## REQUIRED ACTIONS
A – Summarize the biography of Jason Weida below in two sentences.
B – Carry the biography of Jason Weida below forward from its last sentence.

## SELECTED TEXT
*** Begin section ***

Chief of Staff to the Governor of Florida
- Incumbent
- Assumed office February 17, 2025
- Governor: Ron DeSantis
- Preceded by: James Uthmeier

Secretary of the Florida Agency for Health Care Administration
- In office January 2023 – February 2025
- Governor: Ron DeSantis
- Preceded by: Simone Marstiller
- Succeeded by: Shevaun Harris

Personal details
- Party: Republican
- Education: Gettysburg College (BA) University of Connecticut (JD)

= Jason Weida =

American lawyer and government official

Jason Weida is an American attorney and government official who is the chief of staff to Florida governor Ron DeSantis since 2025. A member of the Republican Party, he previously served as secretary of the Florida Agency for Health Care Administration from 2023 to 2025.

== Education ==
Weida earned a B.A. from Gettysburg College, magna cum laude, and a J.D. from the University of Connecticut School of Law, with honors. He clerked on the U.S. District Court for the District of Rhode Island for William E. Smith, and on the Rhode Island Supreme Court for Paul Suttell. Weida later clerked on the U.S. Court of Appeals for the First Circuit for Jeffrey R. Howard.

== Career ==
Weida was a lawyer at Jones Day and Skadden, Arps, Slate, Meagher & Flom. As a litigation associate, he maintained a docket of pro bono cases and oversaw investigations in healthcare and other sectors.

Weida served as counsel in the U.S. Department of Justice's Office of Legal Policy before becoming an assistant U.S. attorney in Boston in 2016. In these roles, he coordinated with law enforcement agencies, including the Federal Bureau of Investigation (FBI) and the Drug Enforcement Administration (DEA).

*** End section ***

## RECORD EXTRACTS
*** Begin section ***

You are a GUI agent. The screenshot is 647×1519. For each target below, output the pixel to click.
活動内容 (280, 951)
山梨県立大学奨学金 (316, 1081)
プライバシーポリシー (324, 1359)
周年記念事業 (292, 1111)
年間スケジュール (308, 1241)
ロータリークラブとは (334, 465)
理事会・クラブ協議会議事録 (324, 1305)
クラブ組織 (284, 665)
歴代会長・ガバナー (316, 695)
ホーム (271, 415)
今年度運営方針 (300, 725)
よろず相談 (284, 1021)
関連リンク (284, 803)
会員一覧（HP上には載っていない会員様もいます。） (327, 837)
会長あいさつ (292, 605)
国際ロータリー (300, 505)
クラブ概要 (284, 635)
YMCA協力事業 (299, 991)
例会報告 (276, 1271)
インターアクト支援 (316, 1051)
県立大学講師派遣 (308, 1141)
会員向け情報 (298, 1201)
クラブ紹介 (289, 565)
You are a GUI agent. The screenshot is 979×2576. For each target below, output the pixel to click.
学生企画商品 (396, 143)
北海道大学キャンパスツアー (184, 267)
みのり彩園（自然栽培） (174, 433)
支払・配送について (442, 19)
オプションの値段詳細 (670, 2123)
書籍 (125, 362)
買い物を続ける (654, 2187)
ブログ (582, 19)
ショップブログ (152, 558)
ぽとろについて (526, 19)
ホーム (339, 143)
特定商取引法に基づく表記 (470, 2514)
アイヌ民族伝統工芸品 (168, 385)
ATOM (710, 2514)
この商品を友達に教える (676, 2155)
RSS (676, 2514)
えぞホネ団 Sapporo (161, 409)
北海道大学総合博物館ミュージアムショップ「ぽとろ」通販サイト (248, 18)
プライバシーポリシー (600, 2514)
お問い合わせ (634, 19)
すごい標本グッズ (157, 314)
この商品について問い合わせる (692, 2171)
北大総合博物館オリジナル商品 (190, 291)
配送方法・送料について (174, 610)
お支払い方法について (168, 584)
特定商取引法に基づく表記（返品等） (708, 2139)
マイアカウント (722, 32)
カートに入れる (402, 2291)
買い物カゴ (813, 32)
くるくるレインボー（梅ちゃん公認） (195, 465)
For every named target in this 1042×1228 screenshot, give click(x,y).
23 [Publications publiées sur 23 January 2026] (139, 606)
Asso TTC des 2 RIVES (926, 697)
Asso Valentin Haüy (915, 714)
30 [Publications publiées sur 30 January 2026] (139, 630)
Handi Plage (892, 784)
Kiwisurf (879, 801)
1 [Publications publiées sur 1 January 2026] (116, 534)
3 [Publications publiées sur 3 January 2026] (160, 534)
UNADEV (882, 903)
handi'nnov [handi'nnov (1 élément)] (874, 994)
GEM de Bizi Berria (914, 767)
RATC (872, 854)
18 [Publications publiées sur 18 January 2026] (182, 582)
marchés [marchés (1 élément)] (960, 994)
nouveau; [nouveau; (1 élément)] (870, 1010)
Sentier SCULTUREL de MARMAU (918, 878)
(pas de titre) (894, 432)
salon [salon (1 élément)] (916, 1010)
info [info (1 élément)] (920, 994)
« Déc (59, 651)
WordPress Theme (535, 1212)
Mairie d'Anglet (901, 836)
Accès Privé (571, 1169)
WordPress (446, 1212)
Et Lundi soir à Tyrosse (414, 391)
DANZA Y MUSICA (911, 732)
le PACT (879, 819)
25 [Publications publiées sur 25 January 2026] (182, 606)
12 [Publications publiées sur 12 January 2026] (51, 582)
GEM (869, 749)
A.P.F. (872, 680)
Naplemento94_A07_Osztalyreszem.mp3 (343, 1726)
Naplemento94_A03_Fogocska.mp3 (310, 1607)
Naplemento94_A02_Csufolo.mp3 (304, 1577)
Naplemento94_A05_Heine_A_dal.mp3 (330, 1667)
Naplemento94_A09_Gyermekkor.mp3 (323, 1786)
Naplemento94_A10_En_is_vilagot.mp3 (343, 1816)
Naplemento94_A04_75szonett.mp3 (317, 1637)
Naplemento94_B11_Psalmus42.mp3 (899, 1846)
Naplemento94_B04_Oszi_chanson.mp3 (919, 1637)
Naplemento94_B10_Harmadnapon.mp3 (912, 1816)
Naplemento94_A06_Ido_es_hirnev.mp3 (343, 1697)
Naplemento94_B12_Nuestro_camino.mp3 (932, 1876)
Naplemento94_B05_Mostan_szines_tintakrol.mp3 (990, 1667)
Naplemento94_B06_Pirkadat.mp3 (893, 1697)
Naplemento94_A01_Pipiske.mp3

*** End section ***

## ANSWERS FOR EACH ITEM
A – Jason Weida is an American attorney and Republican official who has served as chief of staff to Florida governor Ron DeSantis since February 2025, after serving as secretary of the Florida Agency for Health Care Administration from 2023 to 2025. A graduate of Gettysburg College and the University of Connecticut School of Law, he clerked for federal and state judges, practiced at Jones Day and Skadden, Arps, Slate, Meagher & Flom, and later worked in the Justice Department's Office of Legal Policy and as an assistant U.S. attorney in Boston.

B –
In May 2020, U.S. president Donald Trump announced his intent to nominate Weida to serve as the Inspector General for the U.S. Department of Health and Human Services (HHS). His announcement came after Trump criticized acting inspector general Christi Grimm over a report on hospital shortages during the COVID-19 pandemic.

Weida joined Florida's Agency for Health Care Administration (AHCA), where he worked in Medicaid policy before being appointed chief of staff. In January 2023, he was named interim secretary of AHCA, replacing Simone Marstiller, who stepped down ahead of Florida's lobbying ban. As AHCA secretary, Weida prioritized improving maternal health outcomes, expanding childhood and teenage mental health programs, and increasing home and community-based services. He also oversaw the process of awarding multi-billion-dollar contracts for Medicaid managed-care providers, which occurs every six years. In April 2023, he was confirmed as the permanent AHCA secretary.

In 2025, Florida governor Ron DeSantis named Weida as his chief of staff, replacing James Uthmeier, who became the state's Attorney General. He was succeeded as secretary by Florida Department of Children and Families secretary Shevaun Harris.

In 2026, Weida was mentioned in relation to the Hope Florida scandal.